He was prescient, although Franz Ferdinand’s assassination was no mere “silly thing” 100 years ago.

It is testament to the difficulty of dealing with the Balkans that the last war in Europe happened there. I went there shortly before the Dayton accords brought peace, returning several times to help build a democracy —if one could have called it that at the time—through work with the Westminster Foundation for Democracy and its programmes. It was evident, even then, that whatever form the peace took, it would be very difficult.

It will therefore come as no surprise to the noble Lord, Lord Lea of Crondall, that I do not share his optimism. Indeed, I share the grave concerns that my noble friend Lord Ashdown has articulated so powerfully about the lack of progress. Dayton was supposed to be a settlement to end the fighting and to bring some governance structure to a deeply divided society. Let us remember that war had left about 100,000 dead, yet 20 years on there is little for the ordinary people in Bosnia to celebrate as a peace dividend. They have had seven general elections in the period since, but still the stratification of the country proceeds along both ethnic and religious lines.

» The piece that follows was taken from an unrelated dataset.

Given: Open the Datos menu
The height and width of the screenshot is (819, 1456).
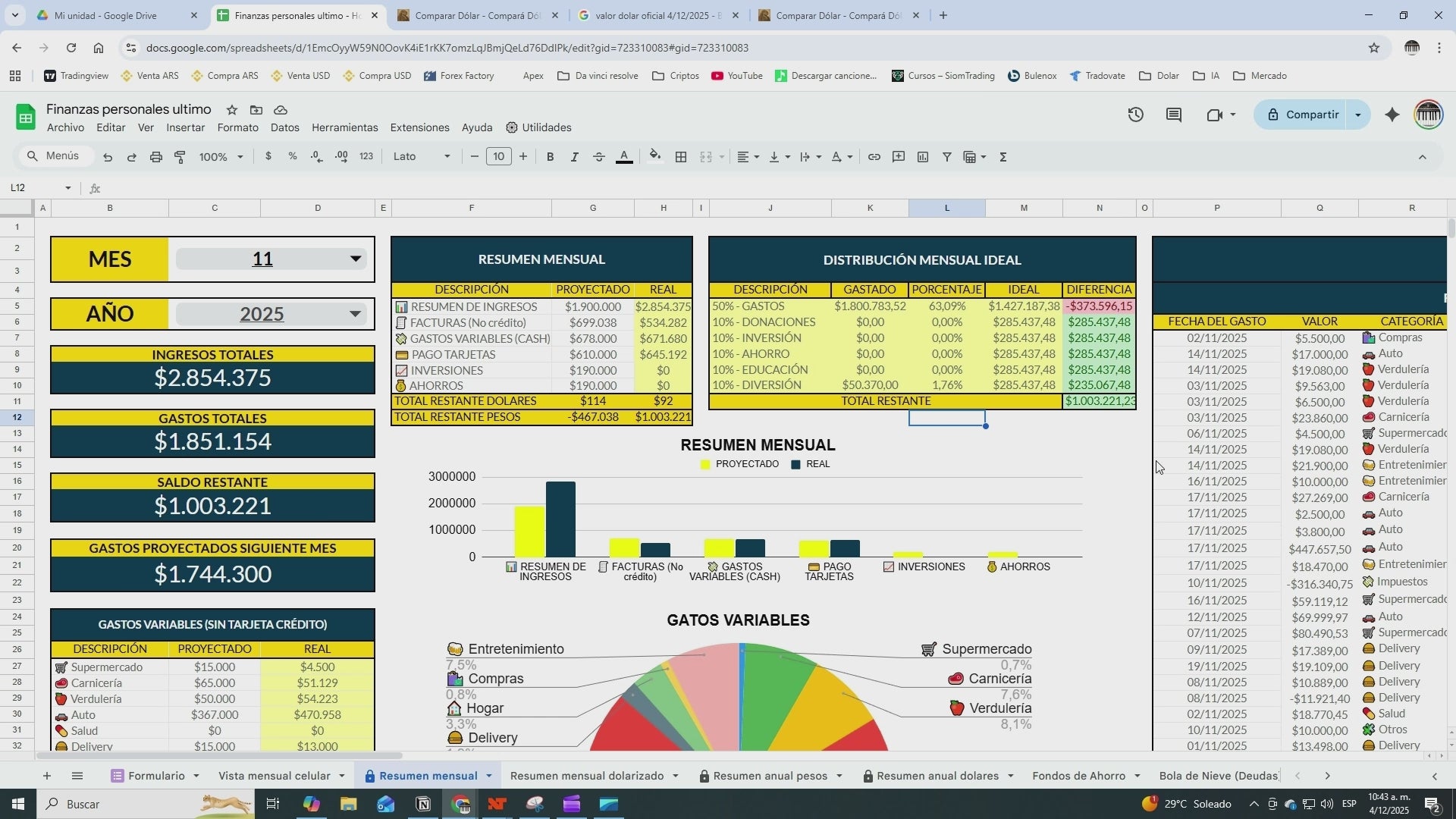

For my part, I see three interlinked problems in the situation there. First, there is the enormously complicated —and in the long run unsustainable—constitutional architecture. While Dayton might have drawn the borders, it did not change the mindset, and the institutional structure serves to entrench separateness. The horse trading that we have seen—even within Bosniak parties over the last decades—is also a sorry sight, but the system provides for it. When politicians are paid six times the average salary, it is unsurprising that a rentier class of politicians holds forth. If political office is the main route to personal financial advancement, it naturally tends towards corruptness. When political identity is so closely identified with group belonging, then naturally any concessions towards the common good are measured as a zero-sum game. Moreover, when one part of a tripartite decision-making process is bent on obstructiveness, as Milorad Dodik has been, in order to demonstrate that the settlement can never succeed, stalemate is naturally the order of the day. Therefore, in a sense, it is some small comfort that his party has lost its seat on the presidency to Mladen Ivanic, although we wait to see whether his rhetoric is less nationalistic or anti-EU.

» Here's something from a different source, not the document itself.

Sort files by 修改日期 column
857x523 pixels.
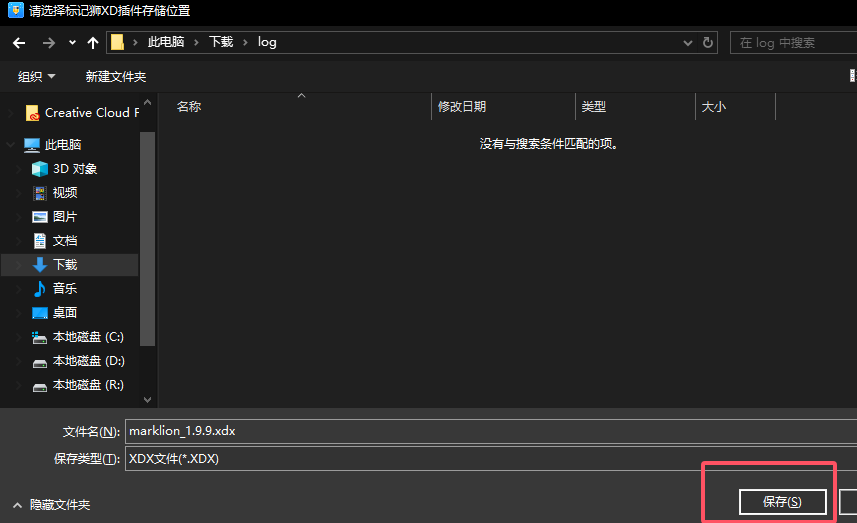pos(462,107)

The second problem is the dire economic situation, which noble Lords across the Chamber mentioned. If nothing changes, that will lead to further unrest. Gone are the days when the high representative presided over a growth in real GDP of some 30%, which had an impact on real wages and living standards. There was a peace dividend at that time. I pay tribute to the time of my noble friend Lord Ashdown there, because it was under him that the somewhat stable period we saw in Bosnia and Herzegovina took place. The unemployment rate is now around 27%, and my noble friend Lady Hussein-Ece described how less than 40% of the workforce is in employment. Two-thirds of young people are without jobs. If that is not a cauldron for unrest, I do not know what is. The international community has become distracted by the Middle East and other crises, and partially because of Bosnia’s dysfunctionality, it puts it on a shelf in a box labelled something like, “Too hard to handle but on a slow burn, so we don’t need to worry”. It has stopped applying pressure for change. However, unless we engage soon, we may find the situation becoming even more unresolvable than it is now.

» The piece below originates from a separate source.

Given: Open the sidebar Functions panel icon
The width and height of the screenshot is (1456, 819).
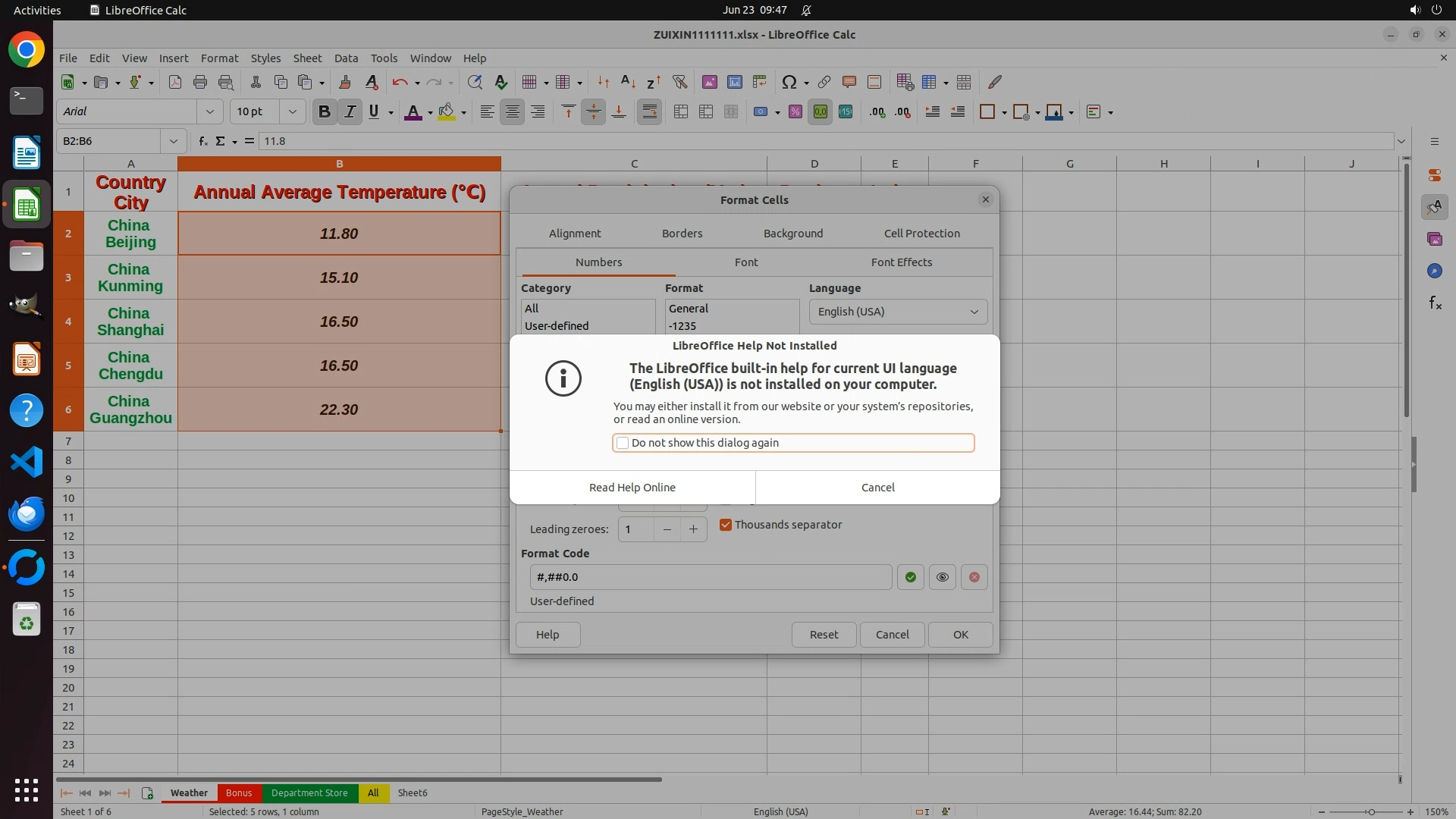Looking at the screenshot, I should point(1435,303).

Finally, while the international community might look away from the Balkans for the moment, Russia will not. Putin is a long-standing supporter of Milorad Dodik and his secessionist agenda. Only last week Serbia pulled out the red carpet for Putin in its biggest display of military prowess the two countries have mounted together. The less than helpful role of Serbia—and here I will disagree again with the noble Lord, Lord Lea—should give us cause for concern. We need to be vigilant. As much as Serbia is in Russia’s sphere of influence, so, too, is it our own back yard. Therefore, while Putin vows never to recognise Kosovo’s independence —that was only last week—the deal is that Serbia’s President Nikolic vows never to bow to EU pressure to take part in sanctions against Russia for its role in annexing Crimea.

In conclusion, as regards what we will do, I completely endorse what my noble friend Lord Ashdown said. However, I am a little less optimistic that we can revert to those better times, when he was high representative, without reform of the institutional structure. Let us remind ourselves that the EU representative does not have the powers of the high representative, even though the high representative often did not exercise the Bonn powers—but at least they existed. They were a method of leverage. When they were not exercised, we have to reflect that that was because there was not support from Brussels, which has not played a good hand in this saga.

Public opinion is now turning away from the EU in Bosnia; young people are not interested in an EU future because they do not see it coming, and they see our disengagement. I accept that the new EU plan to bring about economic and social improvements might buy us time, but the structural discrimination that is built in might just mean that what comes now may be too little, too late. I therefore hope that my noble friend the Minister will take this debate as encouragement to prod the FCO and the EU—but also, importantly, to move the United States—to engage again with this very urgent problem.